Mucha gente sueña con tener algún día una casa donde puedan diseñar cada detalle ellos mismos. Idealmente, sería espaciosa, y tener un jardín sería la guinda del pastel: un sueño hecho realidad.
Pero ser propietario de una vivienda no es barato y, para muchos, es un lujo inalcanzable.
Un joven agricultor, Dane, que cumplió 23 años recientemente, eligió un camino diferente al de la mayoría de sus compañeros. En lugar de perseguir una carrera típica, estaba decidido a construir su propia casa, y lo decía en serio.
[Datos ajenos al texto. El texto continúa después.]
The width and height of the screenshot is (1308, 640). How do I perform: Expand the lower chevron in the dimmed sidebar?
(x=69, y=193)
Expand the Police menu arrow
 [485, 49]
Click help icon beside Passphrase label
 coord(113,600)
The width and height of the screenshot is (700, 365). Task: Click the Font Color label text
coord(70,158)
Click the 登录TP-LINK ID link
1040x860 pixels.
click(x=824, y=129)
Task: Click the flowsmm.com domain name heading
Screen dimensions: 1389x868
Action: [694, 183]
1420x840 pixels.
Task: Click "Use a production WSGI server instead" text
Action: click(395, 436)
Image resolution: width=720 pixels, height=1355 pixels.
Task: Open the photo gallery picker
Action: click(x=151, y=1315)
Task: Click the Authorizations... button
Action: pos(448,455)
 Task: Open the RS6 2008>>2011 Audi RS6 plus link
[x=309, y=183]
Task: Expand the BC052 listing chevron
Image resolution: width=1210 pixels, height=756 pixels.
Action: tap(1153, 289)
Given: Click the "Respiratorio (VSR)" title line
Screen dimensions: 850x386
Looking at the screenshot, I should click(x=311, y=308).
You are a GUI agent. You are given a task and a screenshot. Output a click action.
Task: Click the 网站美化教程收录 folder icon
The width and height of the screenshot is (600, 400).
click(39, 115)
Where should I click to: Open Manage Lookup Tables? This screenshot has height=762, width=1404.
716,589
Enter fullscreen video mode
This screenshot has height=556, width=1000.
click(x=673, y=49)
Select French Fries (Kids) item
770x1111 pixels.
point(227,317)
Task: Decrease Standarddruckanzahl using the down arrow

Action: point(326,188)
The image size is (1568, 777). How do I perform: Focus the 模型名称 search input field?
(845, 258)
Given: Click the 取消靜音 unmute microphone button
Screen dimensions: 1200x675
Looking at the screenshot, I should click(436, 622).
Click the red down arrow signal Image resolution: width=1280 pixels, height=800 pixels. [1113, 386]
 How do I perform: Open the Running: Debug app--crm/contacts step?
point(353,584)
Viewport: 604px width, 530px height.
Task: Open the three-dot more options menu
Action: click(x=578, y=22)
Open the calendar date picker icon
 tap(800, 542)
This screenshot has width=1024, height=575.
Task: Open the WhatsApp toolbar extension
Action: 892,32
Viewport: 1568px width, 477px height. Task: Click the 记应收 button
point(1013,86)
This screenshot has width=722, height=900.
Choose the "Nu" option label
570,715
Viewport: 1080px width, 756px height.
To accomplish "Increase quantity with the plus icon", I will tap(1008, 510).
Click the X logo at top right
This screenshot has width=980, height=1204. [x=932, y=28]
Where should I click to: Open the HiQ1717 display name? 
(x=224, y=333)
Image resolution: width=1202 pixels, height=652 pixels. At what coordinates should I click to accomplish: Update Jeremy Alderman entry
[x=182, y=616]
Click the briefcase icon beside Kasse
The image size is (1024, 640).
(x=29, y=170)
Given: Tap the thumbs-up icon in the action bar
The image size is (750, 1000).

Dane sabía que, con sus modestos ingresos, una hipoteca tardaría décadas en pagarse. No quería vivir con deudas ni pasarse la vida ahorrando para una casa. Así que dio un paso audaz: decidió construirla él mismo.
Aunque no tenía experiencia previa en construcción, Dane contaba con una ventaja: su padre, un carpintero experto. Su padre intervino para ayudarlo, guiándolo en el proceso. Sus amigos también colaboraron, ahorrándole a Dane mucho tiempo y trabajo.

Con un presupuesto ajustado, Dane consiguió materiales con grandes descuentos. Compró ventanas por solo $30 e incluso recibió una estufa gratis. La construcción le llevó aproximadamente un año, lo que resultó en una casa pequeña pero acogedora con todo lo básico.
La casa de Dane es sencilla pero totalmente habitable. Una estufa de leña calienta el espacio y usa un quemador de gas para cocinar. No tiene electricidad y, en su lugar, ilumina su casa con una lámpara de queroseno. Su única conexión con el mundo exterior es un teléfono móvil con acceso a internet.
Un vecino cercano le ofreció generosamente a Dane un pequeño terreno, donde ahora cultiva frutas y verduras. También espera criar pollos pronto.
“Siempre me ha gustado la tranquilidad”, dice Dane. “La vida en la ciudad no es para mí. Al principio, mis padres se mostraron escépticos, pero después de visitarnos un par de veces, cambiaron de opinión. Lo único que les importa es que yo sea feliz”.
Aunque lleva un estilo de vida modesto, a Dane no le falta nada esencial. Se siente contento y realizado.

“Algunos de mis amigos piensan que estoy loco por vivir así”, dice riendo. “No se imaginan la vida sin electricidad ni televisión. Pero yo nunca me aburro; siempre hay algo que hacer. No entiendo a la gente que necesita pantallas para entretenerse”.
Desde entonces, Dane ha formado fuertes amistades con otros agricultores locales y disfruta de una próspera vida social.


Actualmente no tiene pareja y es realista al reconocer que no todos se sentirían cómodos viviendo como él. Si alguna vez surge la necesidad, está dispuesto a construir una casa más grande. Pero comprar una ya hecha es imposible; los precios son simplemente demasiado altos. Una cabaña pequeña costaría más de $180,000, lo cual le parece descabellado.
Su pequeña casa, apartada del ajetreo de la vida moderna, quizá sea poco convencional, pero Dane está perfectamente contento. Y eso, cree él, es lo que realmente importa, no lo que piensen los demás.